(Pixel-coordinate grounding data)
----------
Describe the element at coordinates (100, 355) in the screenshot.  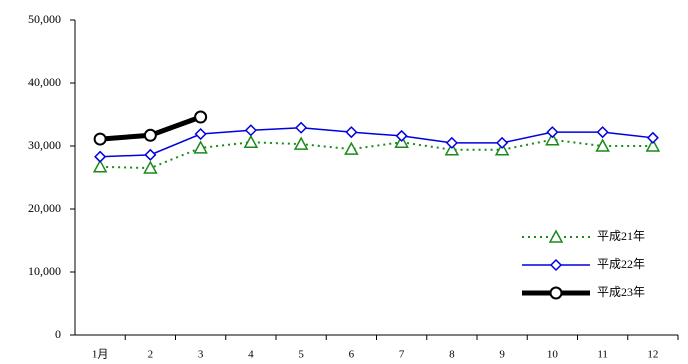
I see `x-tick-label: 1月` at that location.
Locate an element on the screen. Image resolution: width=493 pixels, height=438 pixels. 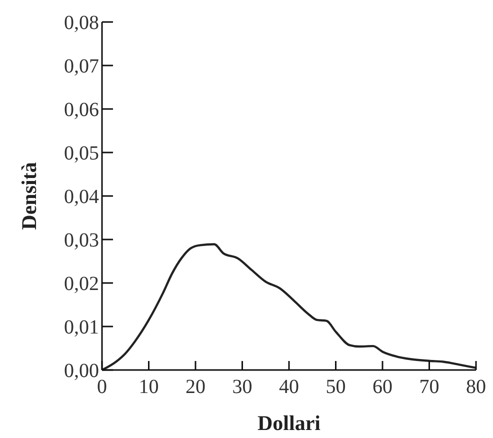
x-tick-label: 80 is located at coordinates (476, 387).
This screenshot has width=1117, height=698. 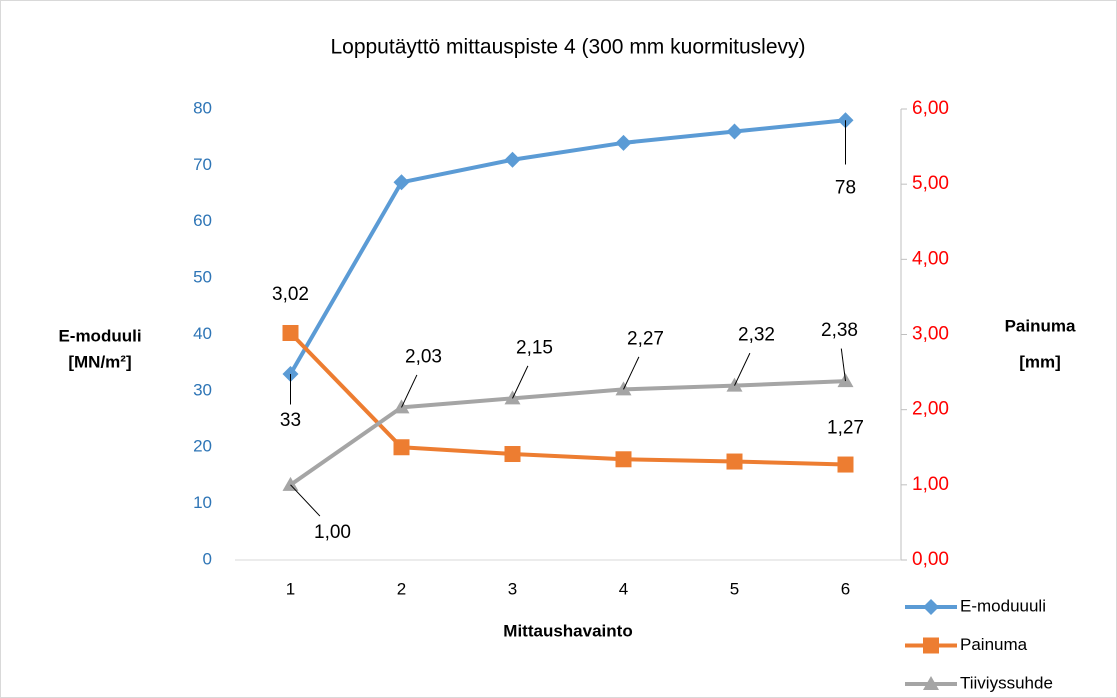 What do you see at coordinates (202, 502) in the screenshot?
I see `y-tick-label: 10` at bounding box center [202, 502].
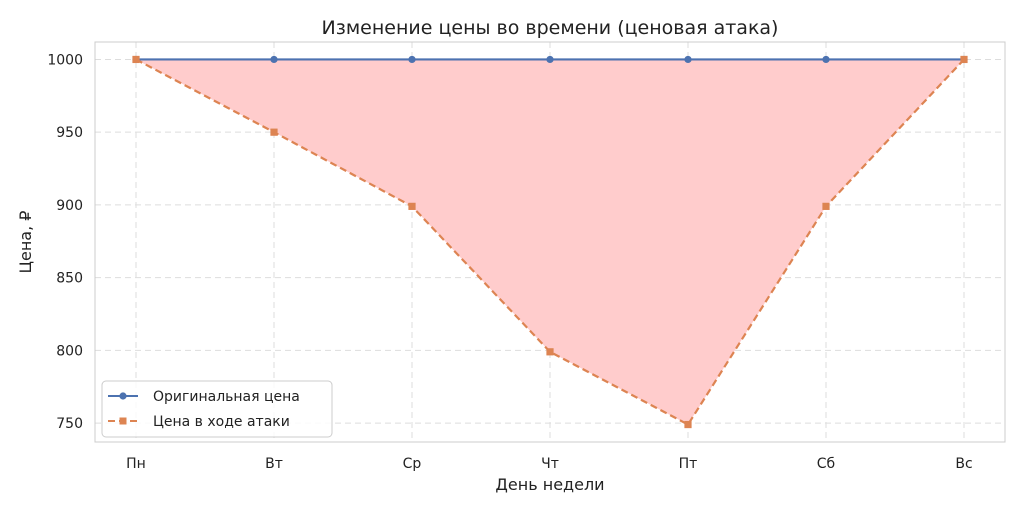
----------
## What is being asked
Reproduce verbatim the portion of the items that begins with the first line and ends with the line containing "x-tick-label: 80 is", including both of those lines. Omit the pictures from your output.

## Exercise solution
Describe the element at coordinates (100, 355) in the screenshot.  
I see `x-tick-label: 1月` at that location.
Locate an element on the screen. Image resolution: width=493 pixels, height=438 pixels. 
x-tick-label: 80 is located at coordinates (476, 387).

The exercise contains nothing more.